I’ve driven across the US 4x. This includes from LA to NY, and back, from SF to NY, and back. And I’ve flown throughout the US, too many times to even count.
Anyhow, one thing I love doing when driving, is taking unknown roads, and getting lost, not knowing exactly where it is I’m going to, but just driving and taking the landscape in.
I have come across little, tiny towns, where blight is overwhelming. They’re like ghost towns. Barns, Victorian homes that look like skeletons of their former embodiment, still standing, through years of changing weather. Cemeteries, where tombstones reveal very short lives of children who lived just a few years, their families buried beside them. Churches that are hidden away from view, accessed via roads consisting of rich red, dirt, or cobblestone. The desert at daybreak, and in the still of the night, and thousands of tiny little stars, twinkling a million miles away. The harvest moon illuminating cotton fields, skinny, underfed horses, grazing hay and tall grass, interspersed with tumbleweed and heavy, lazy trees, shadowing them from the sun. Every now and then, a lone walker would appear on a lesser traveled road, going who knows where? I’ve ridden on horseback through mountains and hills, and have come across cattle, roaming freely, coyotes, ducks, waterfalls, and caves. I’ve toured the Hoover Dam, and gone down south, to the Gulf of Mexico, driven through border towns, and have gotten some gorgeous Native American jewelry from little tourist spots, sprinkled sparsely though the southwest.

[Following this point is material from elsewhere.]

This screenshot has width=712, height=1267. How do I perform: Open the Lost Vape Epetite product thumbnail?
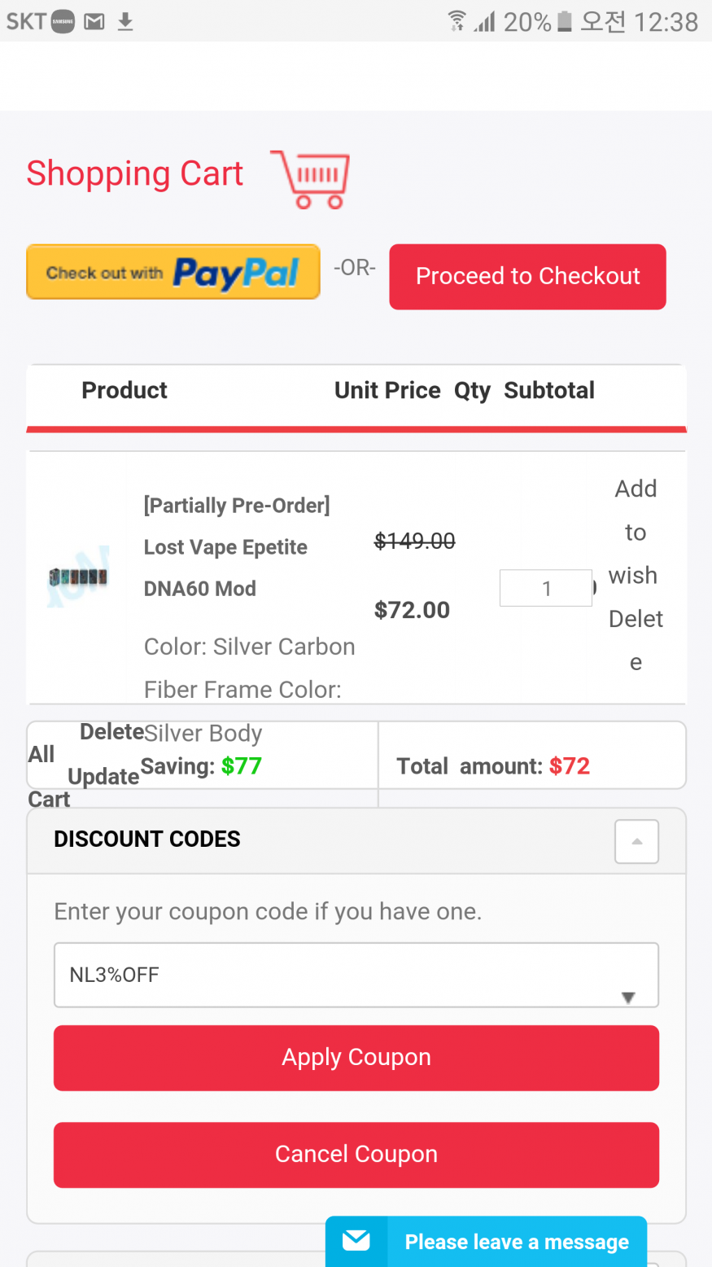tap(78, 577)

My bucket list is filled with places and things I want to travel through, like walking the Appalachian Trail, boating through the Everglades, and seeing parts of Alaska, Utah, Montana, and New Mexico that I have yet to see, while traveling in an RV so that I may stay a bit, and explore further.
America is a BEAUTIFUL country, and seeing it from the sky, offers only a partial view of it’s vastness and history.